Moment! Sie liest die Schilder ein zweites Mal durch. Das mögen nicht ihre Namen sein, aber vielleicht ist sie trotzdem gemeint. Ein Kosename, von dem sie nichts weiß. Oder ein Rätsel. »Monsieur B. Dubois«. Du bois. Das heißt so viel wie aus dem Wald. Sie kommt aus Österreich. Das passt! Das B steht wohl für Bienvenue. Und das Monsieur? Könnte ein Schreibfehler sein. Da sollte stehen »Mlle B. Dubois«. »Willkommen, Fräulein aus dem Wald!« Na bitte, das ist es! Das ist sicher ihr Chauffeur.
Oder ist es der andere? Der mit dem Schild »Fatih Kutlutürk«. Die Türken. Die Türken vor Wien. Ihre Maschine kam aus Wien. Aber was soll »Fatih« heißen? Meint er damit vielleicht »Vati«? Weil er ein bisschen älter ist? Oder meint er damit »Fatty«? Weil sie ein bisschen mollig ist? Wahrscheinlich beides. Was für eine kunstvolle Doppeldeutigkeit. Daran ist er gewiss lange gesessen. Oder auch nicht. Schließlich ist er Künstler. Romancier-Chansonnier-Poète-Philosophe. Der schüttelt sich so etwas doch aus dem Ärmel. Also ist es beschlossen. »Fatih Kutlutürk«. Der muss es sein.

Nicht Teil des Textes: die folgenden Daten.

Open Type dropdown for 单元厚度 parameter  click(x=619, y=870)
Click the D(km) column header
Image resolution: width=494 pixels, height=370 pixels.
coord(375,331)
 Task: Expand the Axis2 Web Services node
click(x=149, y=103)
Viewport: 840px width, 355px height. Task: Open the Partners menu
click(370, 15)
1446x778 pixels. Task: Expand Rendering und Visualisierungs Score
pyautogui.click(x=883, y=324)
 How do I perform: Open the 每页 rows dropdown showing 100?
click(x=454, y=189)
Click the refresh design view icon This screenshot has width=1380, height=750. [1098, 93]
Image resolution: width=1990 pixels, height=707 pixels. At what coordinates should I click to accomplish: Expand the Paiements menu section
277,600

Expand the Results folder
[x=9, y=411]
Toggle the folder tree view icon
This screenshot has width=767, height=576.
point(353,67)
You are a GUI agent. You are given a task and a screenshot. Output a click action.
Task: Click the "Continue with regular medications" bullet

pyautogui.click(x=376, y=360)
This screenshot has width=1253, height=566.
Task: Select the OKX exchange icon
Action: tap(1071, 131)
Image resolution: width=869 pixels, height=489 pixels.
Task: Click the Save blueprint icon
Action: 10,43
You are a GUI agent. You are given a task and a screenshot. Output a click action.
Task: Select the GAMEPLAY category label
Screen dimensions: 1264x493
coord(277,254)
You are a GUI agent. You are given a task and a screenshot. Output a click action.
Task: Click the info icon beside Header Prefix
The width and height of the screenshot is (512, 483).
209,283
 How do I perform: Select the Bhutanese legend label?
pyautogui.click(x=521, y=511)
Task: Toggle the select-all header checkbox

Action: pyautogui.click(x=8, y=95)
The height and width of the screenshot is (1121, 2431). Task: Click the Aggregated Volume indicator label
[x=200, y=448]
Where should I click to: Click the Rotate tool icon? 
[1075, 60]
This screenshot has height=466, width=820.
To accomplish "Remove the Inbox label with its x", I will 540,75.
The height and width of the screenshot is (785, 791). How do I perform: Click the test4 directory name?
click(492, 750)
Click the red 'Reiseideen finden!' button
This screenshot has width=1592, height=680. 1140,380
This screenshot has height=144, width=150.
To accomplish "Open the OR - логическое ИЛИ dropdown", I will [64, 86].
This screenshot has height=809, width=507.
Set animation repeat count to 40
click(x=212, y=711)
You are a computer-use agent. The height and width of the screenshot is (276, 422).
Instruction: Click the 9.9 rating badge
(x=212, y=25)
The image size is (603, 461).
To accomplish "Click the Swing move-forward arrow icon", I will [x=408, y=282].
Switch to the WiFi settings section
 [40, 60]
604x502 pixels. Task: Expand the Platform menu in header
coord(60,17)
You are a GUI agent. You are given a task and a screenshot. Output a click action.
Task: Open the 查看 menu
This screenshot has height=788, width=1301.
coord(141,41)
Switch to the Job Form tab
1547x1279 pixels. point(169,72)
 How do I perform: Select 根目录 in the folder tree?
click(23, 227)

Abermals befallen sie Zweifel. Ist es etwa doch der Dritte? Auf dessen Schild steht aber lediglich »France 2«. Ein großer Fernsehsender. Abends laufen dort oft Filme. Filme. Er mag Filme. Sie hat mit ihm schon mehrmals einen Film gesehen. Mit ihm zusammen. Also zu zweit. Zu zweit in Frankreich. France 2. Verflixt! Das könnte der Richtige sein. So wie die anderen beiden auch. Oder eben keiner. Die Tränen klappen ihr Visiere hinunter.
Moment! Wahrscheinlich hat er alle drei Fahrer bestellt. Um auf Nummer sicher zu gehen. Falls sie eines oder gar zwei der Rätsel nicht lösen kann. So wird es sein. Er hat wirklich an alles gedacht. Ihr Grinsen breitet sich noch weiter aus. Hoffentlich überdehnt sie es nicht. Was passiert wohl, wenn es reißt? Schnellt es dann einfach zurück in die Fassung? Wie ein losgelassenes Maßband? Oder schnalzt es ihr vom Antlitz wie ein gerissener Gummiring? Die Leute ringsum gehen besser in Deckung.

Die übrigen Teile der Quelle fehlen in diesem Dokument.